2A and 2B are diagrams showing an embodiment of the present invention, in which FIG. 2A is a diagram showing a circuit configuration, and FIG. 2B is a diagram showing an example of output waveforms when a package is inserted.

FIG. 3 is a diagram showing a flow of a power supply monitoring type control system, in which (a) shows a case where a signal transmission unit is inserted first,
(B) shows the case where the signal receiving unit is inserted first.

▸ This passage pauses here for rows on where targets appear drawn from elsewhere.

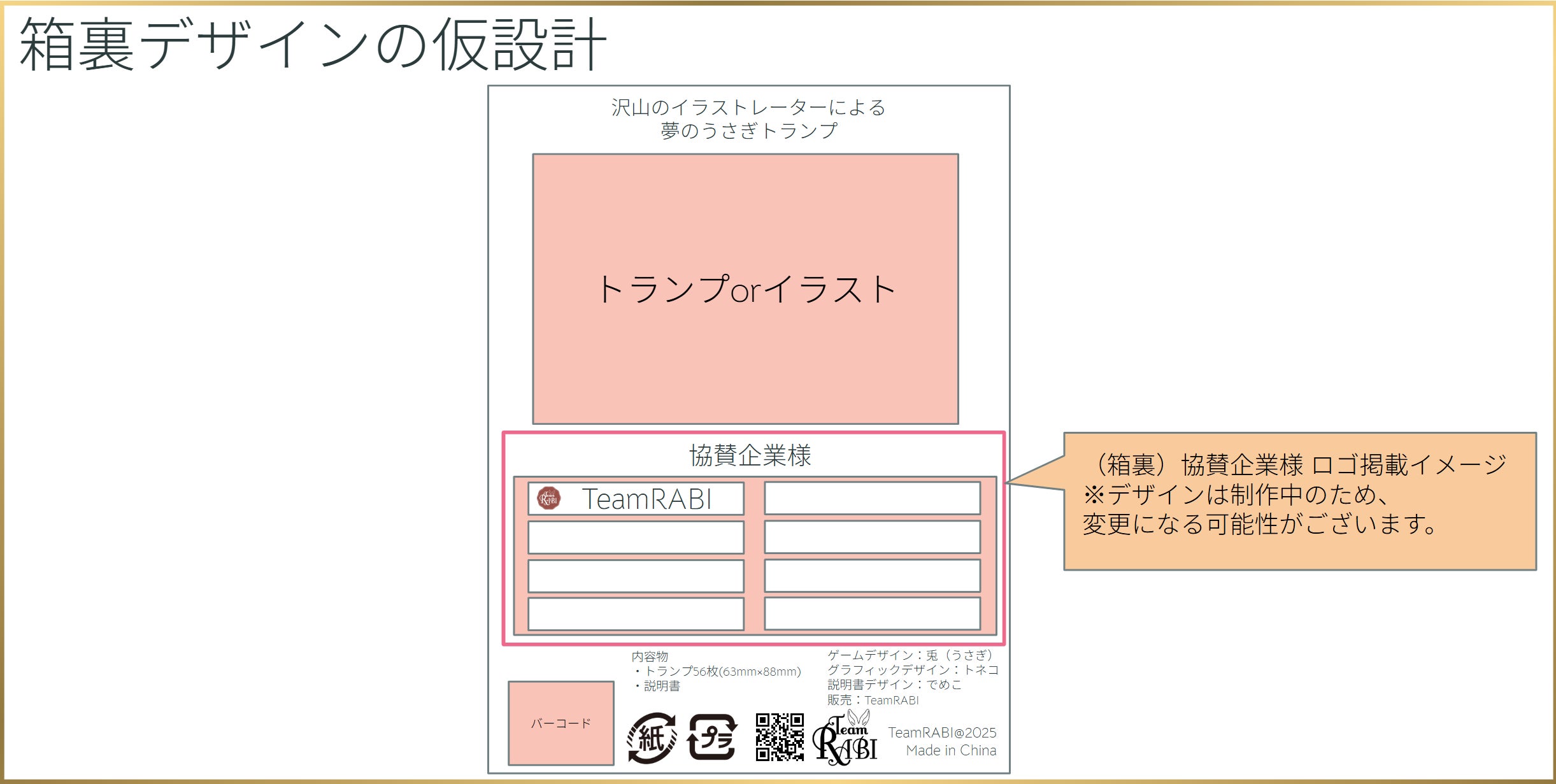Click the Team RABI rabbit logo
Viewport: 1556px width, 784px height.
coord(845,739)
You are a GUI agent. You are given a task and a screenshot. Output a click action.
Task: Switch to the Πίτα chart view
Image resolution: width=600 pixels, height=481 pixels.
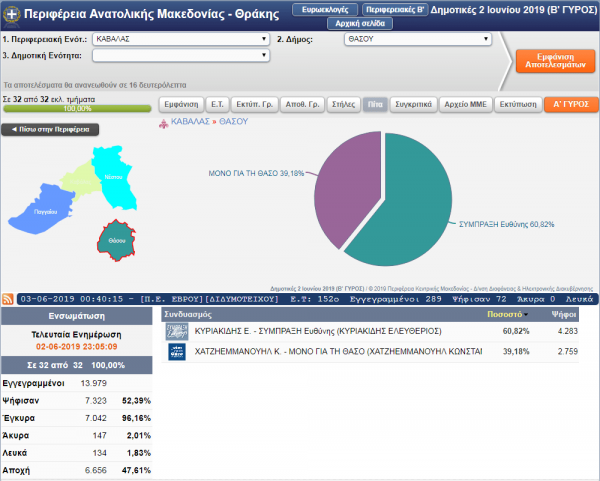point(373,103)
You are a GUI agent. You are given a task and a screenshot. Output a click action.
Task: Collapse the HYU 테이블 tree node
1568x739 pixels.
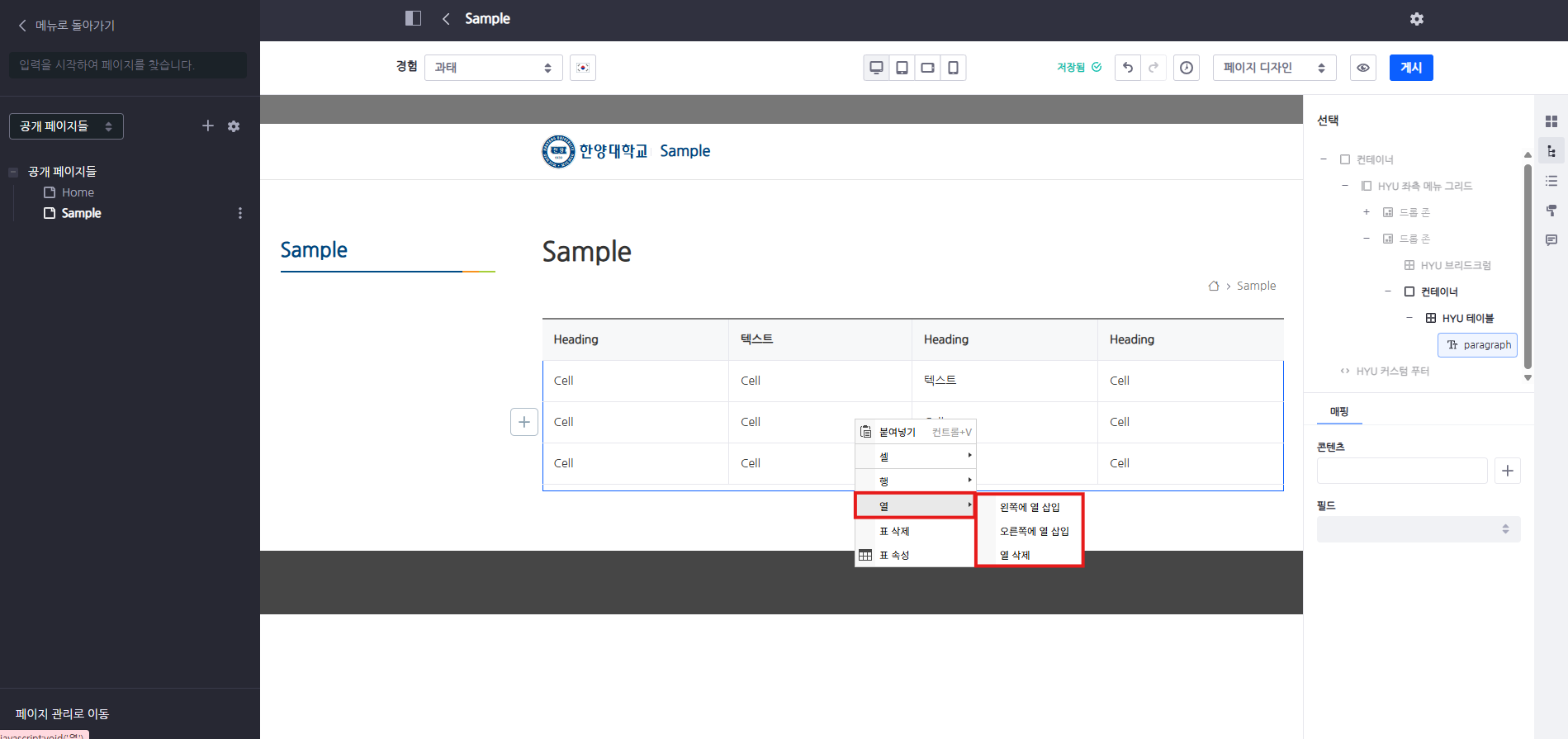1409,318
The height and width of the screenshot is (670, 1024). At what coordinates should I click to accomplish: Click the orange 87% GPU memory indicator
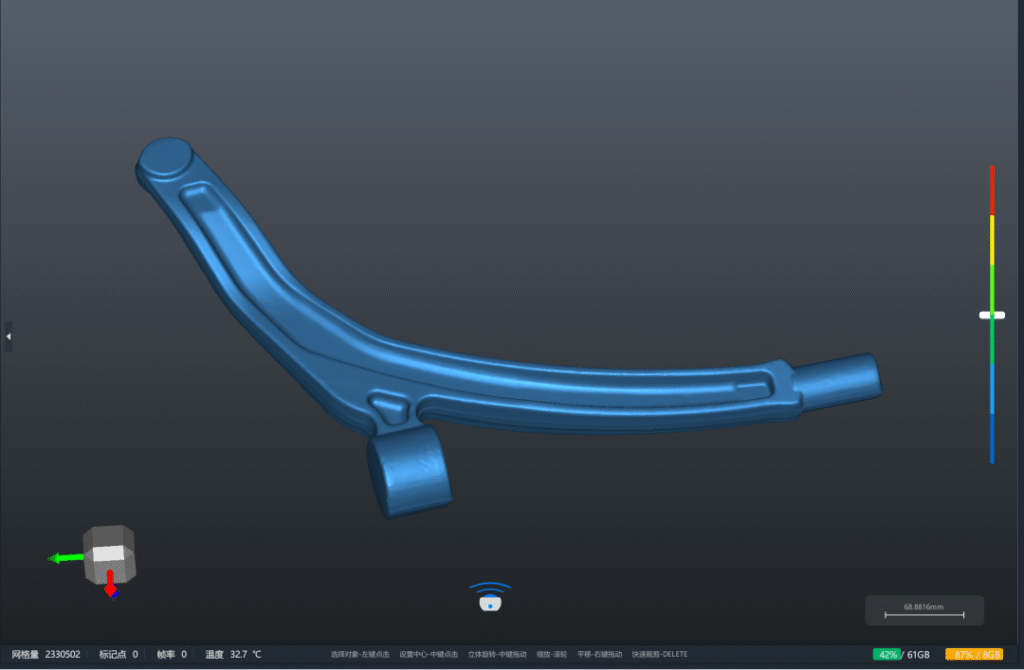(x=973, y=654)
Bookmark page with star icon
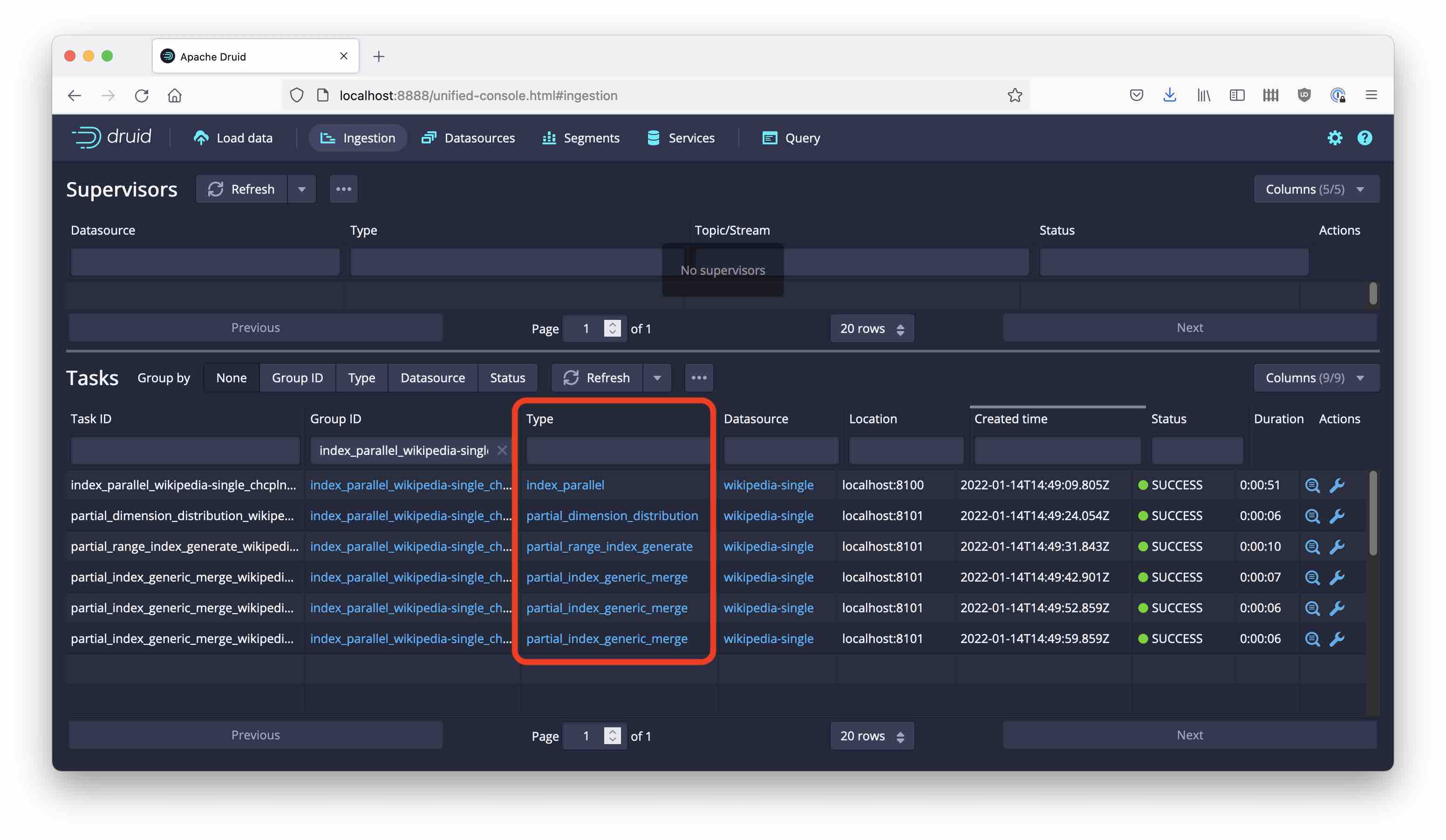This screenshot has width=1446, height=840. (x=1015, y=95)
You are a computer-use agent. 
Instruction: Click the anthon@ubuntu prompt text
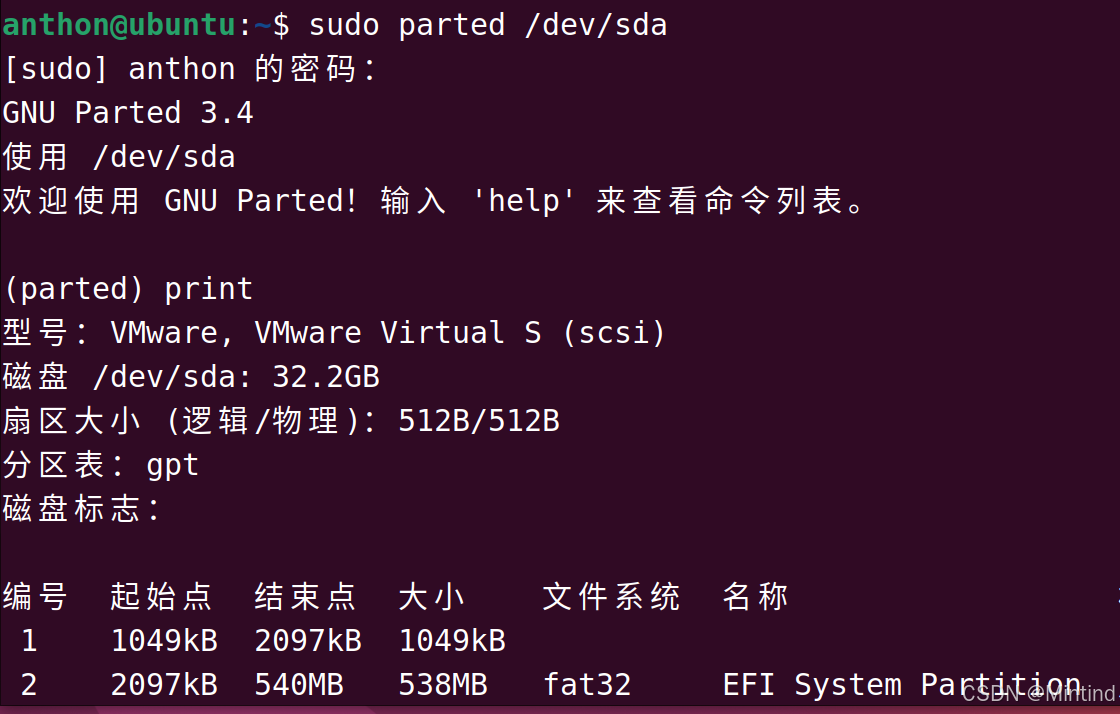click(119, 26)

4A and 4B are diagrams showing a conventional output circuit enable control system, in which FIG. 4A is a diagram showing a circuit configuration and FIG. 4B is a diagram showing an example of output waveforms when a package is inserted;

FIG. 5 is a diagram showing a flow of a mounting information type control method, in which (a) shows a case where a signal transmission unit is inserted first,
(B) shows the case where the signal receiving unit is inserted first.

[Explanation of symbols]

 DESCRIPTION OF SYMBOLS 1 signal input part 2 1st circuit 3 signal output part 4 2nd circuit 5 power supply monitoring circuit 6 power supply monitoring circuit 7 enable control part 11 signal output buffer 13 optical signal light receiving circuit

Claims (3)

[Claims] 1. A first circuit (2) having a signal input section (1) for receiving an input signal for performing related processing on the same signal, and a signal output section (3) for generating an output signal. A second circuit (4) provided with a power source and a second circuit (4) are housed in separate packages, and power is supplied separately by inserting each package into a predetermined position. The circuit (2, 4) is provided with a power supply monitoring circuit (5, 6) that generates an output when a predetermined hold time has elapsed after power is turned on, and the output of the both power supply monitoring circuits (5, 6) An enable control unit (7) for enabling the signal output unit (3) in the second circuit (4) is provided, and after the insertion of the first and second circuits (2, 4), When the hold time has elapsed, the signal output unit (3 ) Generates an output signal, the enable control method of the output circuit. 2. An optical signal receiving circuit (1) in which the signal input section (1) converts an input optical signal from a host device into an electrical signal.
3. The enable control method of the output circuit according to claim 1, wherein the signal output unit (3) comprises a signal output buffer (11) for generating an output signal to a lower device according to the electric signal. . 3. The signal input section (1) has a function of detecting a disconnection of an input optical signal from a higher-level device and outputting an optical input disconnection detection signal, and the enable control section (7) has the dual power sources. The enable control system of the output circuit according to claim 2, wherein the signal output section (3) is made operable by the output of the monitoring circuit (5, 6) and the generation of the optical input break detection signal.